The way things worked in the editor, Fish had to have a copy of Visual C# installed on his laptop to compile content that the editor exported, to something that the game can load. I view this as a problem with XNA; you can't compile XNB content files without the C# IDE!
But I could've made an application to simplify the process, just didn't take the time. And leaving Fish inside a C# editor and having to explain how it all works and debug the code remotely by email when it goes wrong (a couple of times a week) was stressful and unnecessary.
What’s something you do as a team that helps you to remain focused and productive?
Fish: since the team is pretty much just me and Renaud on production, we'd meet every other week or so at a bar or something, bring our laptops, show each other what we had been doing, and decide what we'd do next. Pretty simple, really.
Renaud: Also, we had no real deadlines in first few months, so this allowed us to let go for a couple of days or weeks, then come back to the project with fresh ideas and renewed optimism!
How long was Fez in development? How much development time remains?
Fish: it was in development for exactly 101 days before the IGF entry deadline. We made a demo, a kind of prototype proof of concept, and that was it. I’d say we prolly have around a year to go before the game's all finished and sexy.
What was used to make the game and what tools aided in development?
Fish: on my side of things, for all the art I used Photoshop to create all the textures, which I exported into Fezzer, our homebrew game editor.
Renaud: I used Visual C# Express 2005 with XNA 1.0 Refresh for all the coding. I made most content pipeline tools with XNA as well, like a cubemap assembler (for the trile textures), a volume map assembler (for the sprite animations) and the level editor (Fezzer) like Fish mentioned.
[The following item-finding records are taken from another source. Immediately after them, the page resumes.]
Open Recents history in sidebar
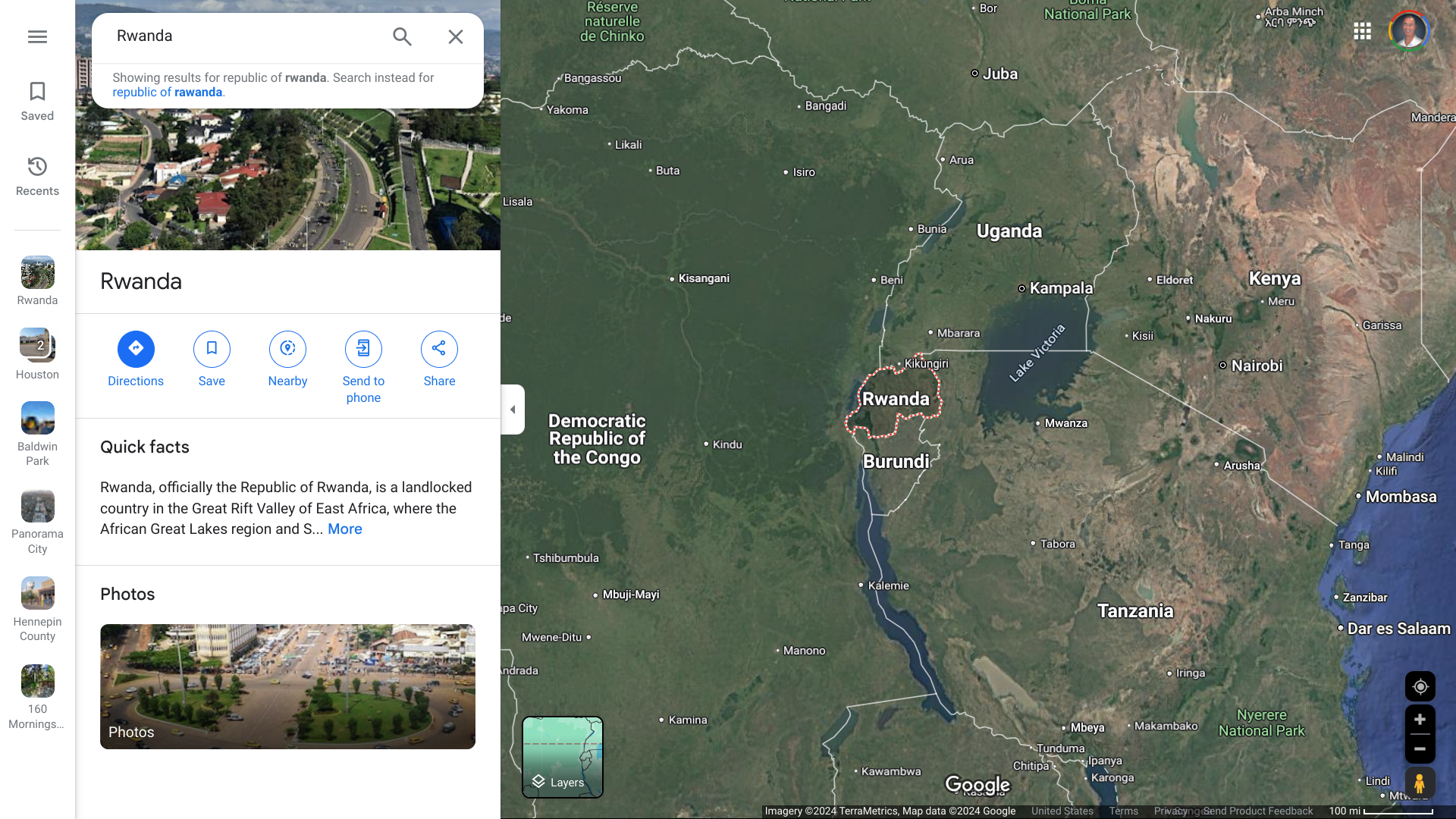(37, 167)
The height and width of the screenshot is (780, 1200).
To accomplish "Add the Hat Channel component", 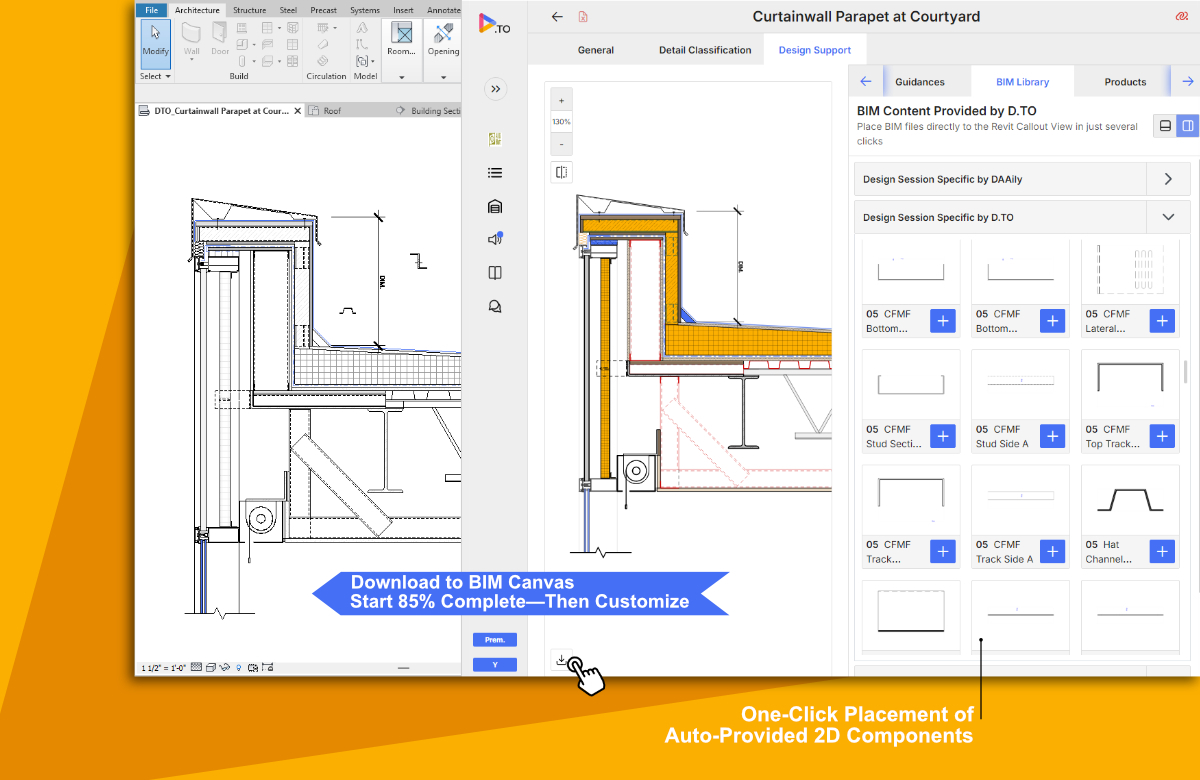I will tap(1161, 551).
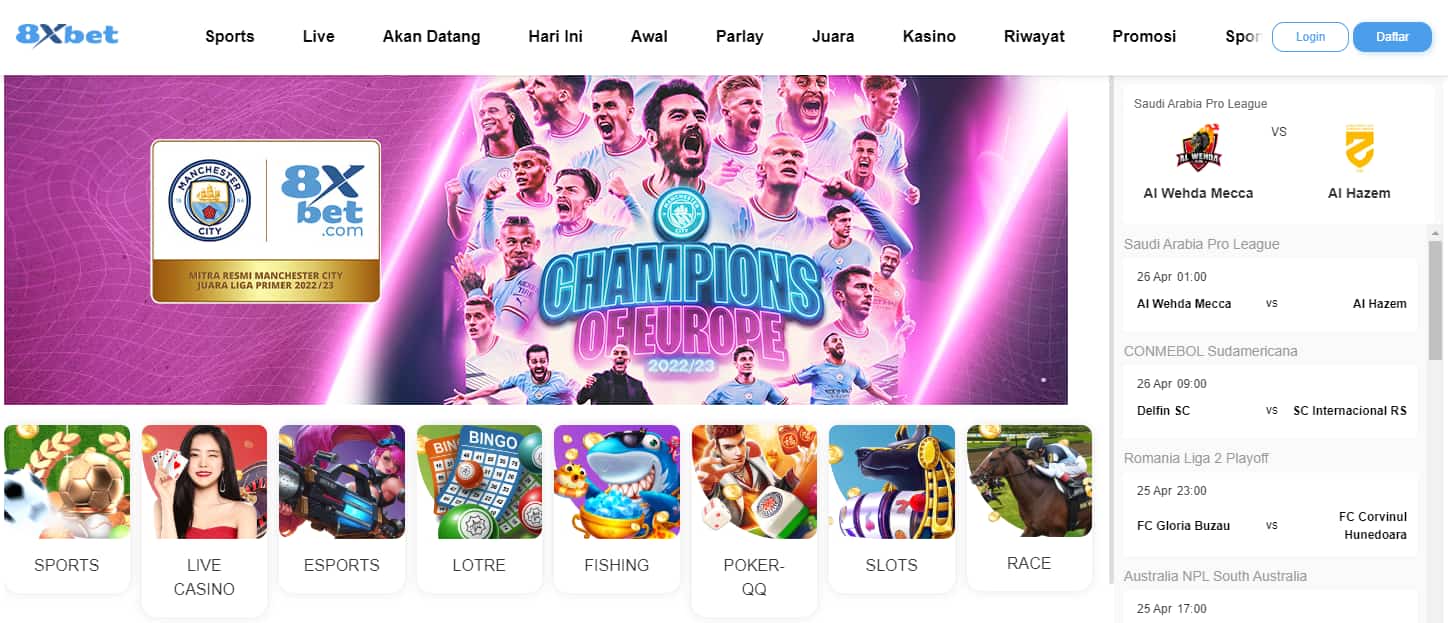Open the Promosi menu item
The width and height of the screenshot is (1448, 623).
(x=1144, y=36)
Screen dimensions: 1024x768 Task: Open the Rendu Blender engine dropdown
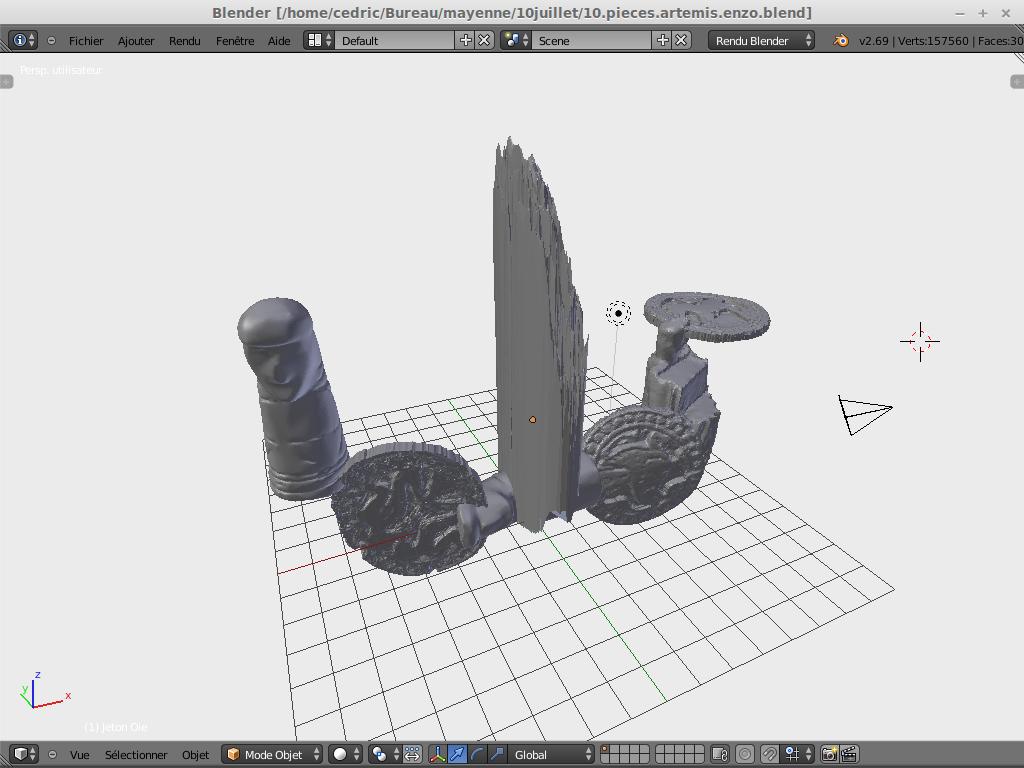point(761,40)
Is there anything about Fez that you would like to reveal to other developers?
Fish: I’m very proud of the fact that Fez is being made (mostly) by 2 guys, in their spare time, for and with absolutely no money.
Renaud: With the huge intro screen images and sound/music removed, the game weighs 848kb! And I blame that on my poor use of XML, because it should be closer to 500kb. It's that small because the textures are microscopic of course, but also there is no external geometric content. Everything is generated procedurally!